**What is needed**
Repeat the records from the start through the line containing "Looking at the", replacing "particular element" with "specific element" and leaving everything else unchanged. Omit the pictures from your answer.

--------------------

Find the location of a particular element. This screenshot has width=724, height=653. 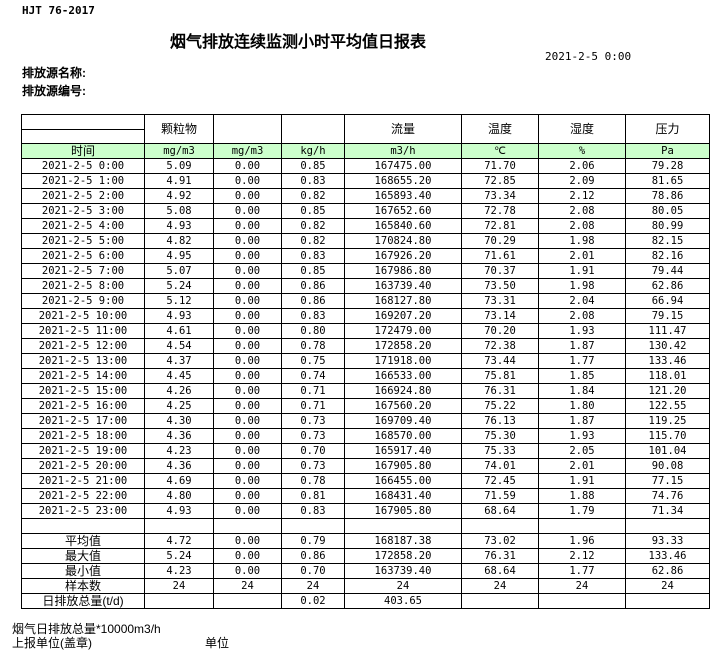

table-row-cell: 101.04 is located at coordinates (668, 451).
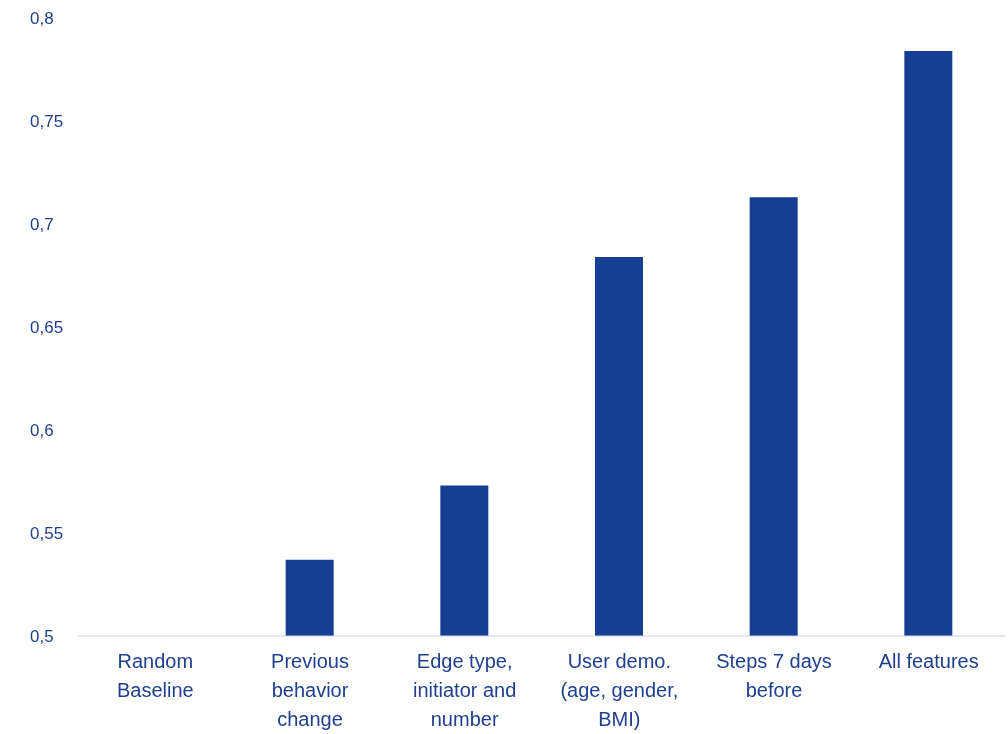 Image resolution: width=1008 pixels, height=734 pixels. Describe the element at coordinates (47, 328) in the screenshot. I see `y-tick-label: 0,65` at that location.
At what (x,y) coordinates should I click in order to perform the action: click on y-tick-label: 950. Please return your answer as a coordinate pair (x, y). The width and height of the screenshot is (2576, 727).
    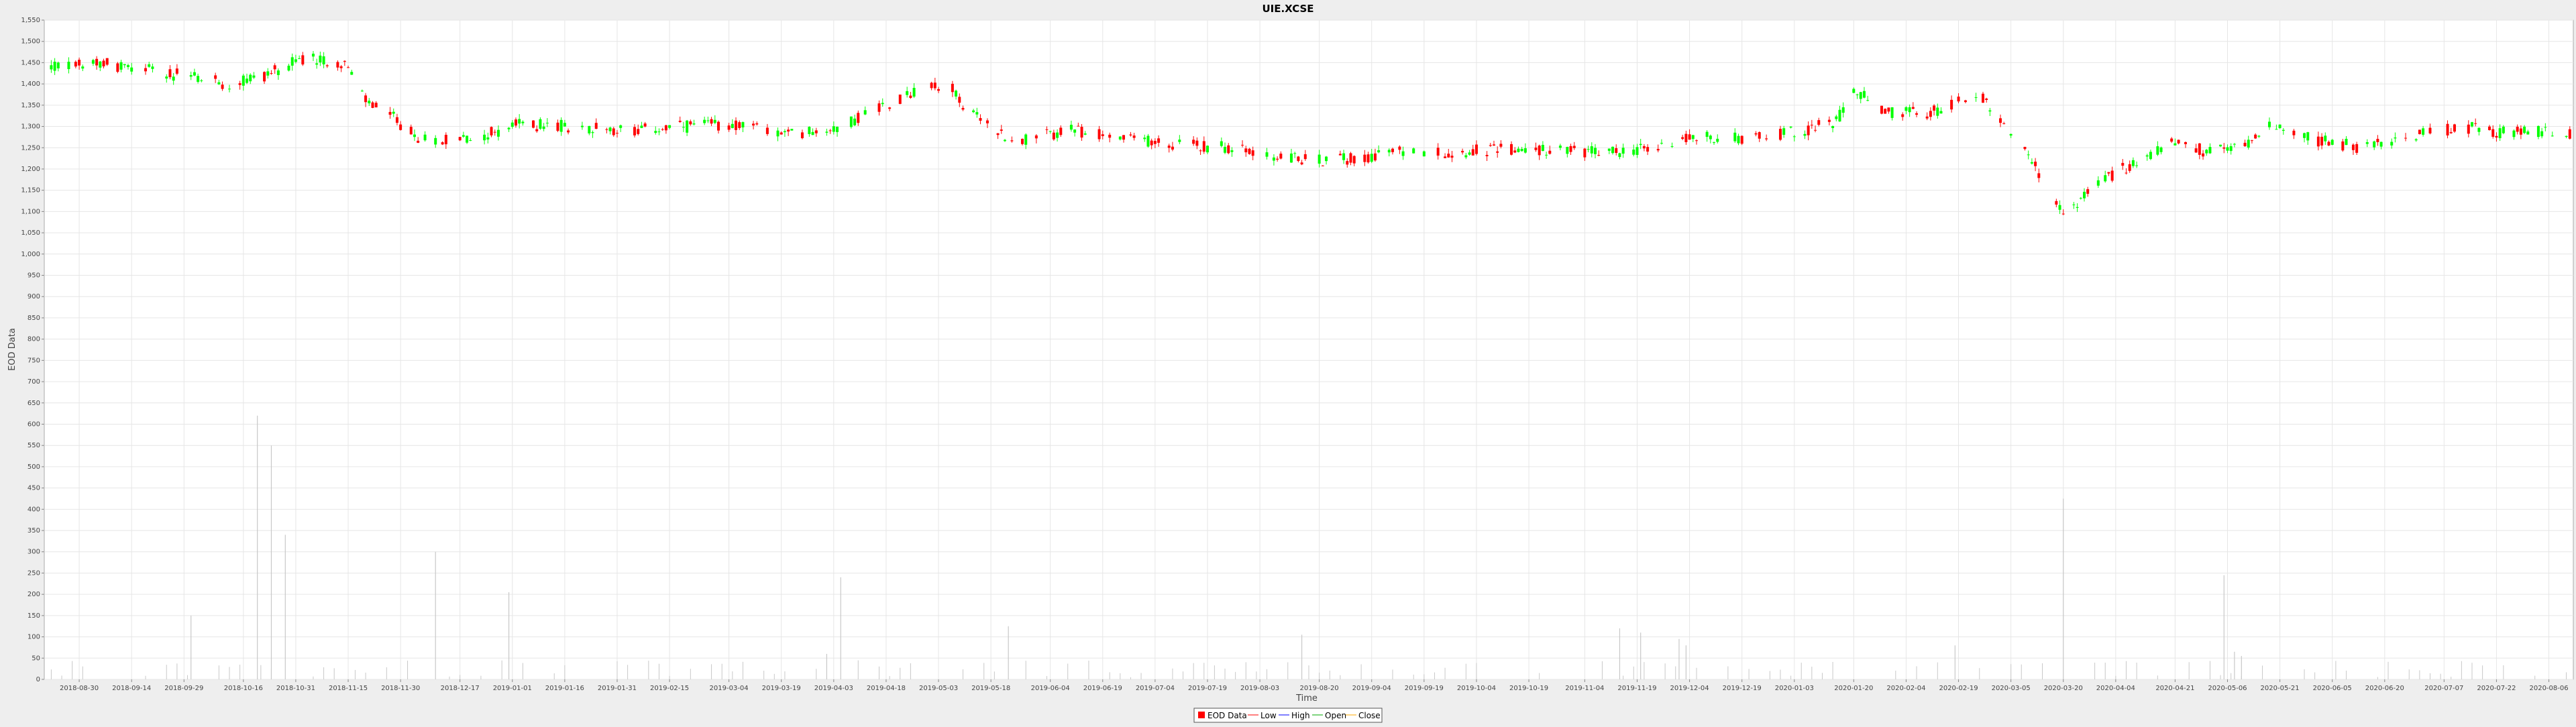
    Looking at the image, I should click on (34, 276).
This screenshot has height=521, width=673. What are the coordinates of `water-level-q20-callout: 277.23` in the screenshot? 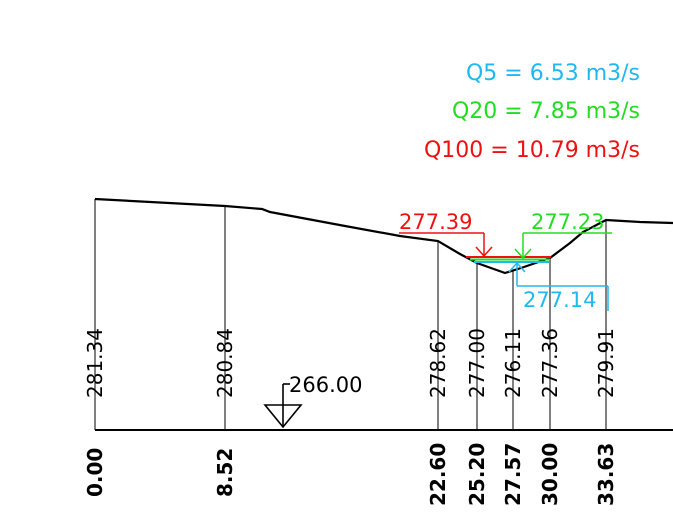 It's located at (563, 235).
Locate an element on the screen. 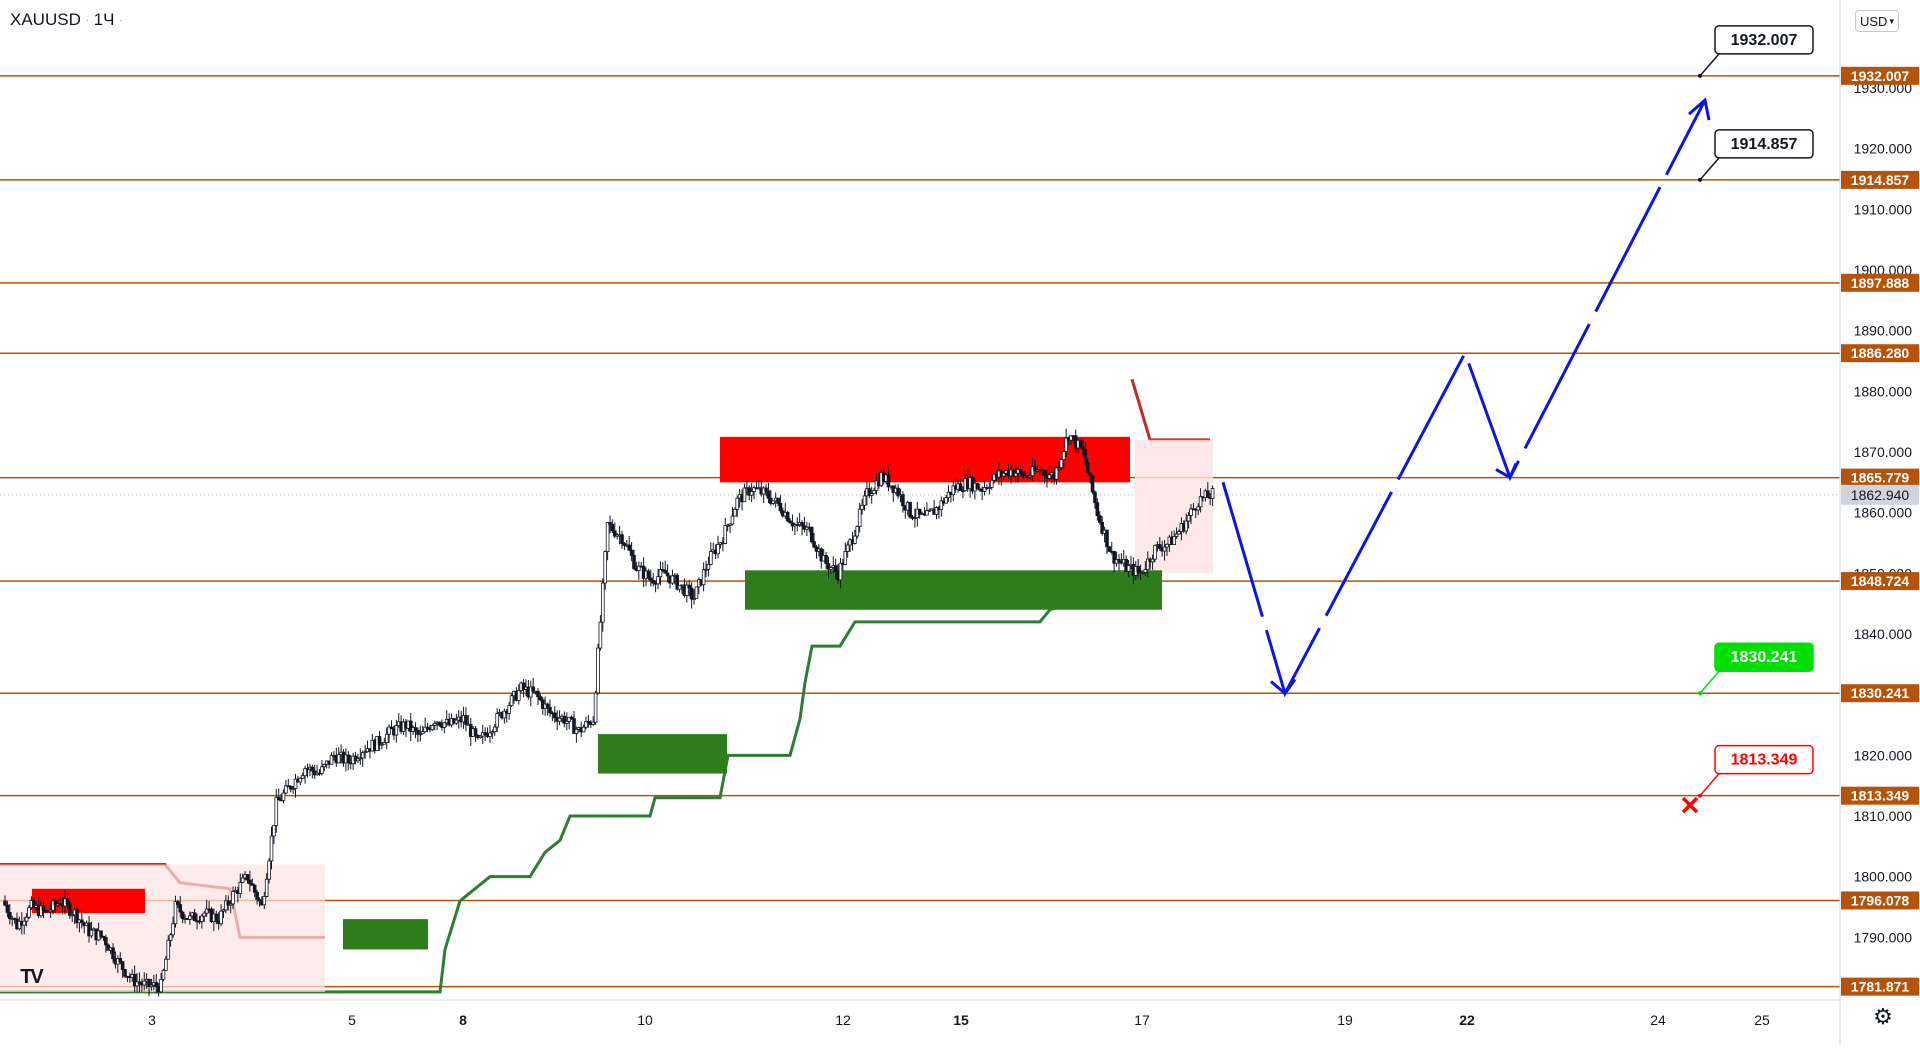 The image size is (1920, 1049). projection-arrowhead is located at coordinates (1506, 471).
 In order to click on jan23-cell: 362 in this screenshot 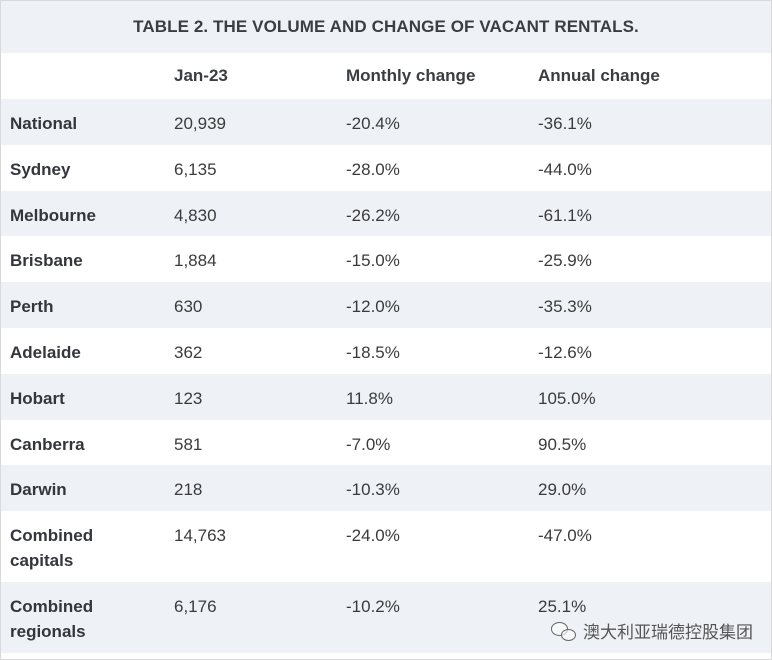, I will do `click(251, 350)`.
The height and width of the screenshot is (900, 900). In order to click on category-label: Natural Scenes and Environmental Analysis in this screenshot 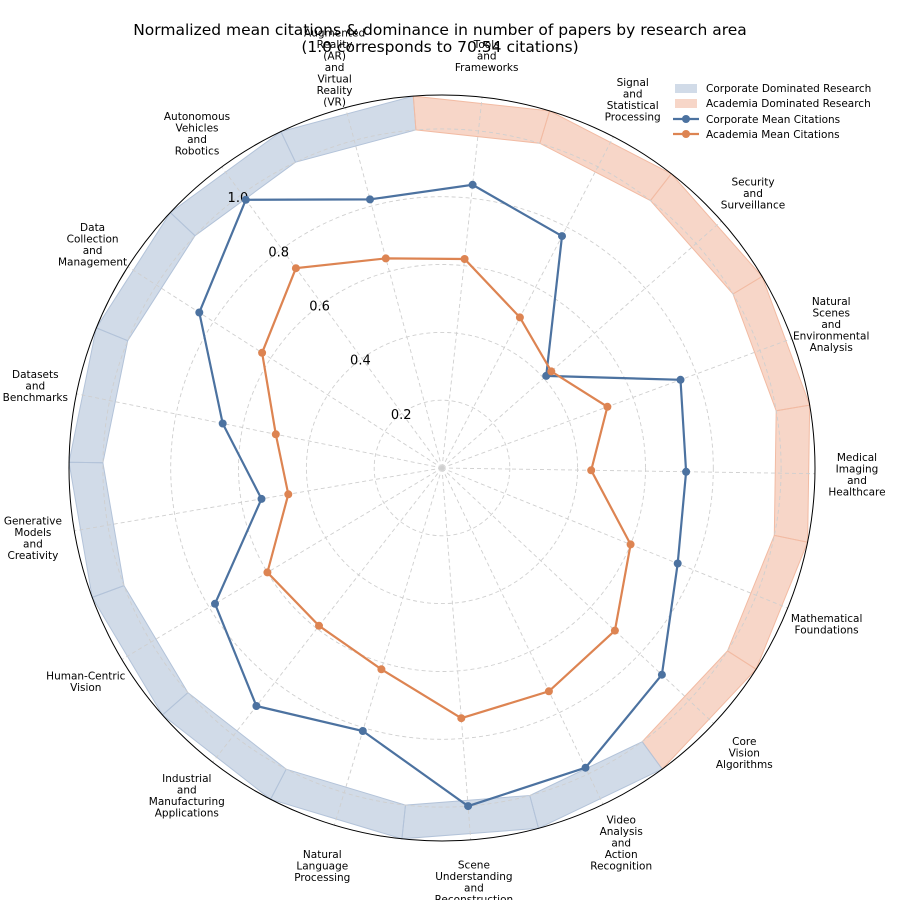, I will do `click(831, 325)`.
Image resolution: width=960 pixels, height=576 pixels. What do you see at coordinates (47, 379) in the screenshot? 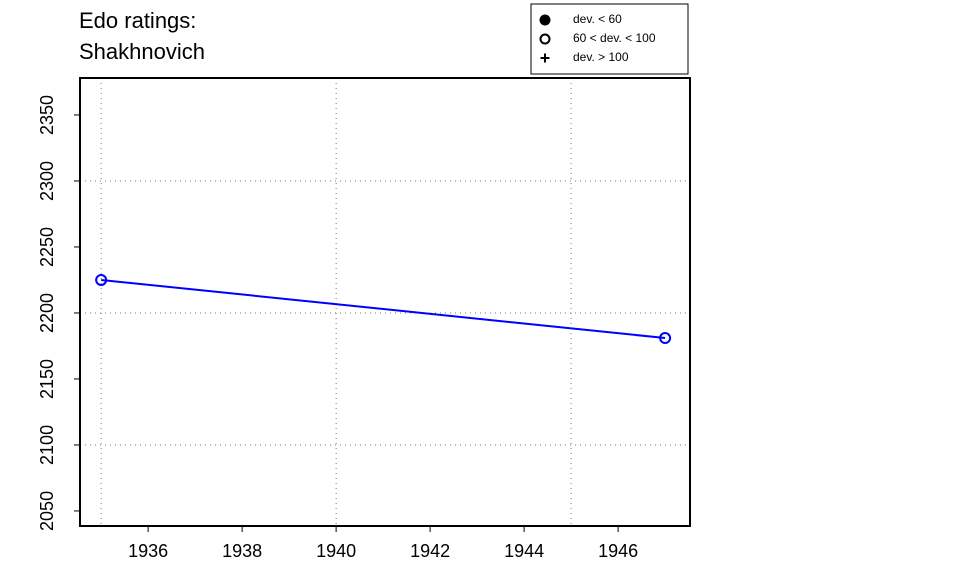
I see `y-tick-label: 2150` at bounding box center [47, 379].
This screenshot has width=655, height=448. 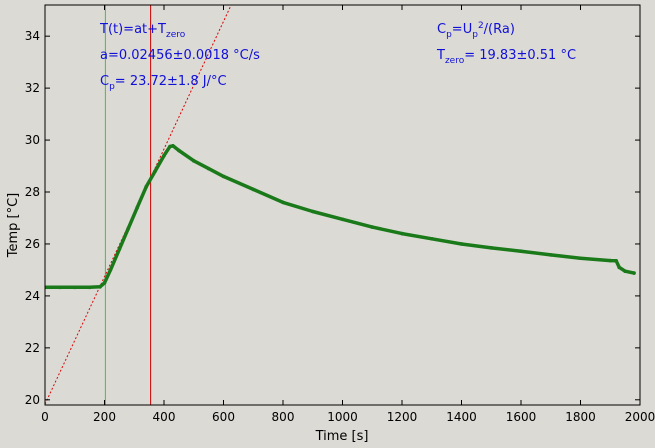 I want to click on annotation-cp-formula-post: /(Ra), so click(x=500, y=30).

--------------------

**Exercise result**
Find the location of a specific element. This screenshot has width=724, height=653. 

table-row-cell: 101.04 is located at coordinates (668, 451).
 Image resolution: width=1008 pixels, height=734 pixels. Describe the element at coordinates (47, 328) in the screenshot. I see `y-tick-label: 0,65` at that location.
At what (x,y) coordinates should I click in order to perform the action: click on y-tick-label: 950. Please return your answer as a coordinate pair (x, y). The width and height of the screenshot is (2576, 727).
    Looking at the image, I should click on (34, 276).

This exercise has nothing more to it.